Publié le 5 janvier 2026. La présidente mexicaine Claudia Sheinbaum a exposé les contours d’une nouvelle ère pour les entreprises publiques énergétiques du pays, Pemex et CFE, avec une réorganisation visant à renforcer leur rôle stratégique et à inverser les tendances observées ces dernières décennies.
- Pemex et la Commission fédérale de l’électricité (CFE) ont été restructurées pour fonctionner comme de véritables entreprises publiques, avec un conseil d’administration unique pour toutes leurs filiales.
- Cette réorganisation vise à accroître la productivité, le contrôle et le développement, tout en luttant contre la corruption et en restaurant les capacités passées de Pemex.
- La présidente Sheinbaum a critiqué les réformes antérieures, notamment celles de 2013, qui ont ouvert le secteur à l’investissement privé sans pour autant améliorer la production.
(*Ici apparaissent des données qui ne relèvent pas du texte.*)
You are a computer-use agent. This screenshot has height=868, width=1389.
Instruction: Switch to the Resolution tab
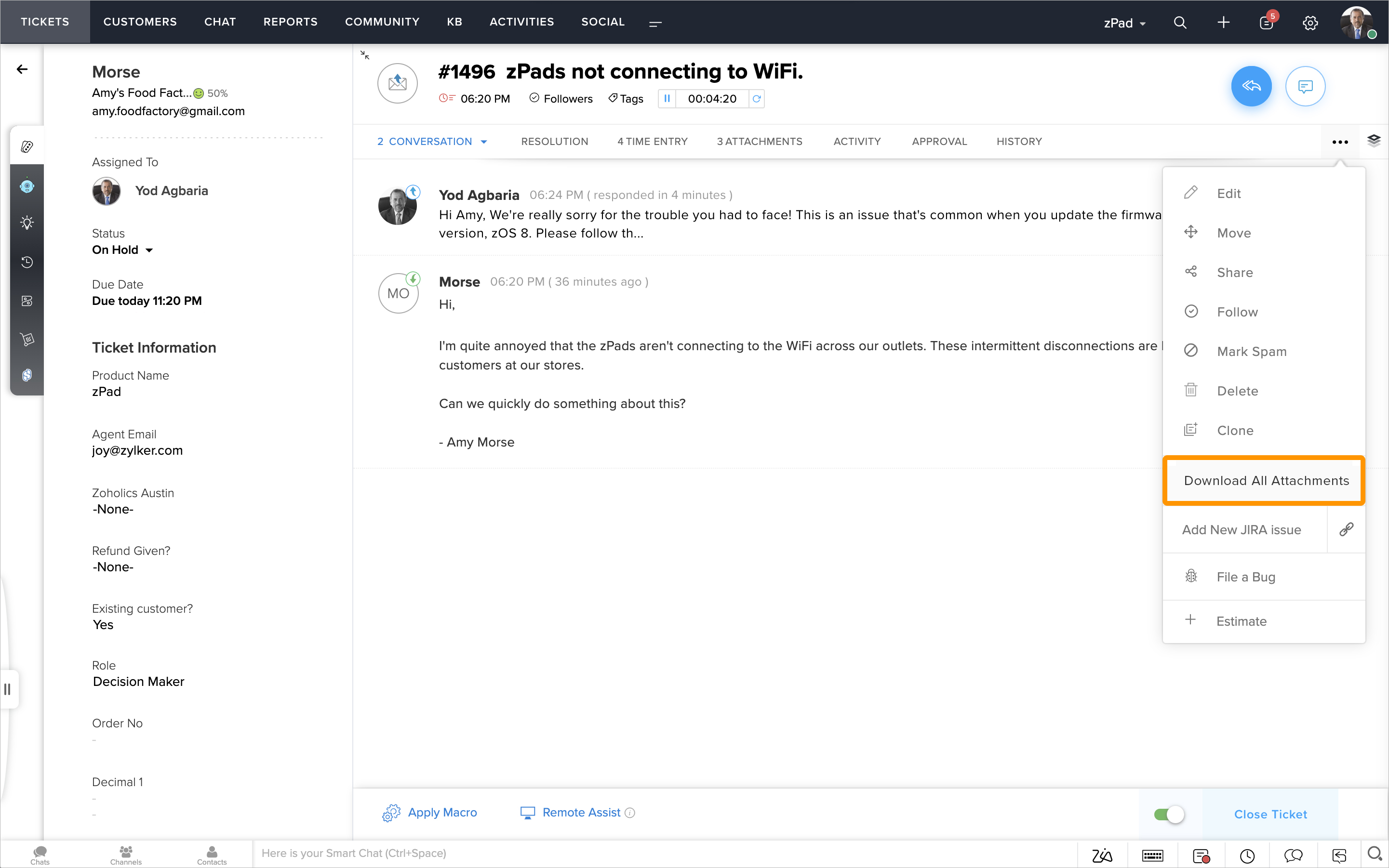click(554, 141)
Lors d’une intervention à Tula, Hidalgo, le 4 janvier 2026, Claudia Sheinbaum a détaillé les réformes législatives mises en œuvre depuis 2025, qui ont permis une réintégration verticale de Pemex. Cette modification structurelle confère à la compagnie pétrolière nationale un conseil d’administration unifié pour l’ensemble de ses entités, une approche similaire étant appliquée à la Commission fédérale de l’électricité (CFE).
Selon la présidente, cette intégration verticale est essentielle pour optimiser les performances et la gouvernance des deux entreprises.
« Cette intégration verticale permet une plus grande productivité, un plus grand contrôle, un plus grand développement, moins de corruption et la possibilité de récupérer à nouveau la capacité dont disposait Pemex. »
Claudia Sheinbaum, Présidente
Sheinbaum a dressé un tableau sombre de la situation antérieure à l’arrivée de son administration, évoquant une politique délibérée de réduction des capacités de Pemex et une tentative de privatisation progressive. Elle a souligné que l’objectif était également d’intégrer des entreprises privées, tant nationales qu’étrangères, dans la production pétrolière.
La présidente a rappelé que les premières difficultés remontaient à 1992, mais que la réforme énergétique de 2013, initiée par l’ancien président Enrique Peña Nieto, avait ouvert la voie à des appels d’offres pour la production pétrolière. Elle a toutefois insisté sur le fait que l’implication du secteur privé n’avait pas conduit aux résultats escomptés.
« Les privés n’ont pas non plus produit »
Claudia Sheinbaum, Présidente
, ce qui a entraîné une baisse continue de la production nationale jusqu’en 2018.
L’arrivée de la Quatrième Transformation, selon Sheinbaum, a marqué un tournant décisif.
« Ça a complètement changé la dynamique, ça nous a permis d’inverser une bonne partie de la réforme de 2013 »
Claudia Sheinbaum, Présidente
Parmi les mesures les plus récentes, la présidente a mis en avant la modification constitutionnelle de l’article 28, qui redéfinit Pemex et la CFE comme des « entreprises publiques d’État ». Ce changement de statut, a-t-elle précisé, vise à souligner que ces entreprises appartiennent au peuple mexicain et à la nation, et non plus seulement à l’État.
Sheinbaum a également évoqué les difficultés financières rencontrées par Pemex ces dernières années, notamment un endettement atteignant 100 milliards de dollars, une baisse de la production et la quasi-fermeture de ses raffineries. Elle a attribué ces problèmes à l’ouverture aux capitaux privés et à la perte de contrôle de l’État sur le secteur énergétique.